Matthew Urwin
- Born: 17 April 2005 (age 21) Bearsden, Scotland
- Height: 1.80 m (5 ft 11 in)
- Weight: 81 kg (12 st 11 lb)
- School: St. Aloysius College
- University: Strathclyde University

Rugby union career
- Position: Fly Half

Amateur team(s)
- Years: Team / Apps / (Points)
- -: West of Scotland
- 2024: Strathclyde University

Senior career
- Years: Team / Apps / (Points)
- 2023-: Glasgow Warriors / 1 / (0)

Super Rugby
- Years: Team / Apps / (Points)
- 2023: Future XV / 8

International career
- Years: Team / Apps / (Points)
- 2023: Scotland 7s Youth
- 2023: Scotland U18
- 2024-25: Scotland U20 / 11 / (27)
- 2024-25: Emerging Scotland / 2 / (2)

= Matthew Urwin (rugby union) =

Scottish rugby union player

Matthew Urwin (born 17 April 2005) is an Emerging Scotland international rugby union player. He plays for Glasgow Warriors. He previously played for Future XV in the Super Series and the amateur sides West of Scotland and Strathclyde University RFC. He was a gold medal winner for Scotland at the 2023 Youth Commonwealth Games playing in the Scotland 7s team.

==Rugby Union career==

===Amateur career===

He went to St Aloysius' College and played rugby for the school.

He played for West of Scotland.

While at university he played for Strathclyde University RFC.

===Professional career===

He captained the Future XV side in the Super Series.

He entered the Glasgow Warriors academy in 2023.

He was named in various friendly matches for Glasgow Warriors 'A' for their matches against Super Series in 2024. He scored a conversion in Glasgow's last match against the Ayrshire Bulls on 25 May 2024 in a 24–17 win.

The following season he played in the Glasgow 'A' match against Edinburgh 'A' scoring two conversions in a 33–14 loss on 27 September 2024. He later played in the win in Italy against Benetton U23 on 6 May 2025, again scoring two conversions. He scored two conversions in the following Glasgow 'A' match against the Georgian side Black Lion on 22 May 2025.

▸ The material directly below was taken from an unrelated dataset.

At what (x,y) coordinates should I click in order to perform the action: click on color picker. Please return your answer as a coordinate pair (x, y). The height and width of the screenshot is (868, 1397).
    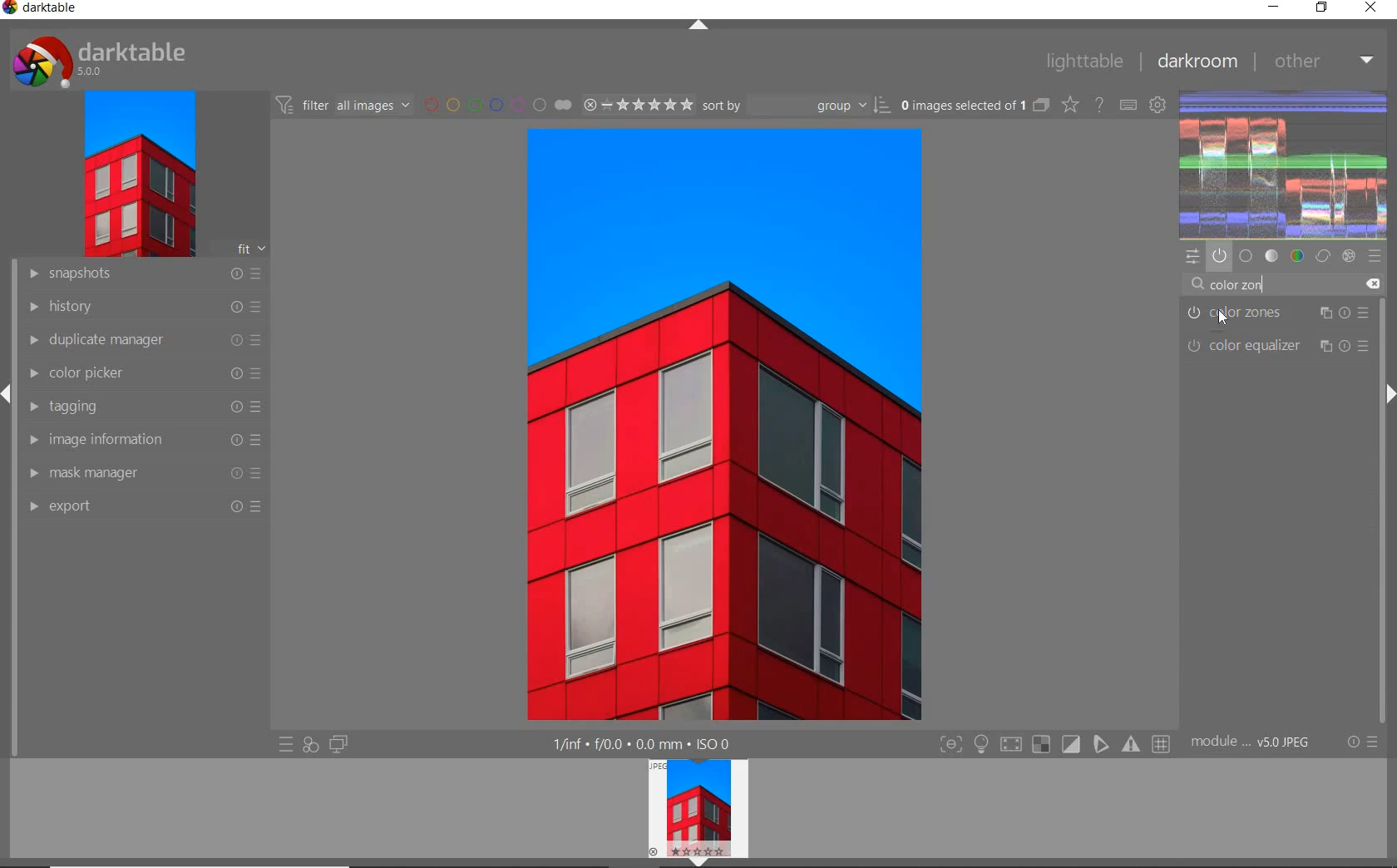
    Looking at the image, I should click on (143, 375).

He made his first start in the full Glasgow Warriors side in the pre-season match against Bath on 6 September 2025. He scored a conversion in Glasgow Warrior's pre-season win over Northampton Saints on 12 September 2025. Another 'A' match on 25 October 2025 against Edinburgh 'A' saw Urwin score another conversion.

Urwin made his competitive debut on 30 January 2026 against Irish side Munster at Scotstoun Stadium. The Warriors won the match with a bonus point win, running out 31–22 winners.

Franco Smith said of Urwin before his competitive debut:
He is a good footballer. He's grown. He also worked really hard in the gym to get his weight up to professional rugby standards. He's got all the potential. Matty is maturing nicely from a decision-making position. So he understands well what we want to do and we'd like to see if he can progress.

Urwin became Glasgow Warrior No. 374. On 19 March 2026 he graduated out of the Warriors academy and signed a professional contract with the club.

===International career===

He represented the youth Scotland 7s side at the 2023 Youth Commonwealth Games. Scotland were successful in the tournament and Urwin - along with his now Glasgow Warriors team-mates Johnny Ventisei and Fergus Watson in the 7s side - won the gold medal for Scotland in the Games.

He was capped for Scotland U18 in the 2023 Under 18 Six Nations.

He was capped for Scotland U20 in 2024 and 2025.

He was capped for Emerging Scotland in the match against Italy U23 in December 2024. He played in their next match against Tonga XV scoring a conversion.

==Academic career==

He studied accountancy and finance at Strathclyde University.